Già in passato il paese era un esportatore di oppio, con l’ingresso in campo dei Talebani, però, si è dato il via alla svolta. Con la loro gestione si sono aperti molti laboratori per la raffinazione industriale dell’oppio grezzo in eroina. I Talebani controllano il grosso della produzione e della distribuzione, traendone profitti miliardari.

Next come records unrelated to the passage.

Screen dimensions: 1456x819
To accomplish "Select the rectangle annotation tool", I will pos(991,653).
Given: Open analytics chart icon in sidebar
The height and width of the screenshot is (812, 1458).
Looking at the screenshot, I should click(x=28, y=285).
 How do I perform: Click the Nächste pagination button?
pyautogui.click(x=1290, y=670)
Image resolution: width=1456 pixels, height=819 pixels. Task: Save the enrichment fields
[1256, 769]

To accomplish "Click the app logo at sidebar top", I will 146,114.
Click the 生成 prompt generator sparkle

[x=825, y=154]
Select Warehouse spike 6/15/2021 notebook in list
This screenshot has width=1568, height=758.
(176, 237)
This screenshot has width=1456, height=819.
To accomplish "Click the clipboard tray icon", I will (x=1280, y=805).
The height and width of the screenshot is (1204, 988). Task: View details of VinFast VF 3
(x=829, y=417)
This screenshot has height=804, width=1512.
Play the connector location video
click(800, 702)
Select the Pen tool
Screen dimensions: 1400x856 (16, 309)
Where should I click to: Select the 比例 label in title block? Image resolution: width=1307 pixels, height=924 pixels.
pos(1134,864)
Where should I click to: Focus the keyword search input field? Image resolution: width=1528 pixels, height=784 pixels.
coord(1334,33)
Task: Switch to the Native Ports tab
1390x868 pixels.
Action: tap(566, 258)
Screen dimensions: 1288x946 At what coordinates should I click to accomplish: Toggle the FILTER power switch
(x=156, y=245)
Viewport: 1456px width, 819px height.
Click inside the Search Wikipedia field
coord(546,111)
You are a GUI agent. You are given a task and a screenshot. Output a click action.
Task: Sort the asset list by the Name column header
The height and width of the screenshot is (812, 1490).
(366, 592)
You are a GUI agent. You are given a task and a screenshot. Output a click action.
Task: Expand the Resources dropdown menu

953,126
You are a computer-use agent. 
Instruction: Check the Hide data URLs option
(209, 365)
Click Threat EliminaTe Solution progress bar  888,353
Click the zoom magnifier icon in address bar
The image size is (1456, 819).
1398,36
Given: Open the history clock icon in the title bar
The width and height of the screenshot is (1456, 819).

Le vie di diffusione dell’Oppio
Dopo la produzione, l’oppio e l’eroina giungono nei mercati attraverso tre vie principali: da Nord, passando dalla Russia e dall’Asia Centrale, da Sud, transitando per il Pakistan, e da Ovest, passando per l’Iran. La via del Nord attraversa le ex repubbliche sovietiche del Turkmenistan, dell’Uzbekistan e del Tajikistan. Con la caduta dell’URSS si sono aperte facili vie per il commercio illegale. I principali valichi sono nel distretto di Ishkashim, nei pressi del fiume Amu, e nella città di Os, situata nella Ferghana Valley in Kirghizistan. Da lì in poi la droga afghana si dirige verso occidente o verso Nord in direzione del Kazakistan e le città russe di Novosibirsk e nella città Siberiana Irkutsk. Oltre al Tajikistan e al Kirghizistan, anche il Turkmenistan è uno tra principali luoghi di passaggio per l’eroina afghana. La Via del Sud, in passato una delle principali, passa per il Pakistan, partendo da Baluchistan, paese al confine afghano. Dal Pakistan la merce è inviata o in Cina via terra, o in Africa, Oceania e America settentrionale via mare. Un’altro percorso è quello che attraversa la penisola Arabica fino alla Turchia, per terminare il trasporto in Europa. La Via Occidentale passa per l’Iran giungendo, come quella meridionale, in Turchia, checkpoint obbligatorio per arrivare al vecchio continente. Vie minori per l’occidente terminano verso l’Africa, in direzione dell’Egitto. Gli snodi di smistamento in Turchia sono situati nelle provincie dell’Hakkari, della Van e di Igdir. Una volta giunta in Europa, la droga afghana viene diffusa a pertire da Italia, Albania, Serbia o Montenegro. Il flusso che passa dalla Turchia è gestito da quasi 140 gruppi criminali, legati alla mafia turca che è il principale network internazionale per il traffico di oppio ed eroina nel vecchio continente.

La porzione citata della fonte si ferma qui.